In another interpretive tendency of the idea of Confucius in the West, modern European thinkers juxtaposed the figures of Socrates and Confucius, asking whether (1) Confucius inaugurated a revolution in enlightened ethical reflection or whether he was a tradition-bound moralist of the kind whom Socrates would have questioned; (2) Confucius practiced a form of logical or “scientific” argumentation comparable to Socrates; and (3) Confucius had a sense of the transcendent and the religious akin to Socrates or at least Plato’s vision of Socrates ascending toward the form of the good in the Symposium.
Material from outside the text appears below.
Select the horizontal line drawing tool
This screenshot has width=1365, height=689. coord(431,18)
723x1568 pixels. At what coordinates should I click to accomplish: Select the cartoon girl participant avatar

Enlightenment thinkers, particularly Diderot and Voltaire in France, envisioned Confucius as “the Chinese Socrates”—an expression adopted by Kant despite his generally negative assessment of Chinese thought and culture—who could be enlisted against the repressive otherworldly dogmas of the Christian church.34

The historical linking of Confucius with the European Enlightenment would produce its repudiation in critics of the Enlightenment such as Hegel and Friedrich Wilhelm Joseph von Schelling (1775-1854), who both negatively linked Chinese thought with the Enlightenment.35 Schelling interpreted Confucius in his Philosophy of Mythology as an anti-Socrates of quietist social conformity who lacked the philosophical movement from the everyday order toward the transcendence of the divine recognizable in Socrates.36 We find here yet again the idea of the practical pragmatic character of Chinese thinking and the lack of philosophy as an ascent from the ordinary world of sense perception to the ideal forms. Schelling, like most of the German reception of Chinese thought, takes no notice of the complex and sophisticated Neo-Confucian discourses of the mind (xin D), patterning principle (li M), and material force (qi ^) that are analogous in ways to the Western Platonic and Neoplatonic tradition to which Schelling appeals.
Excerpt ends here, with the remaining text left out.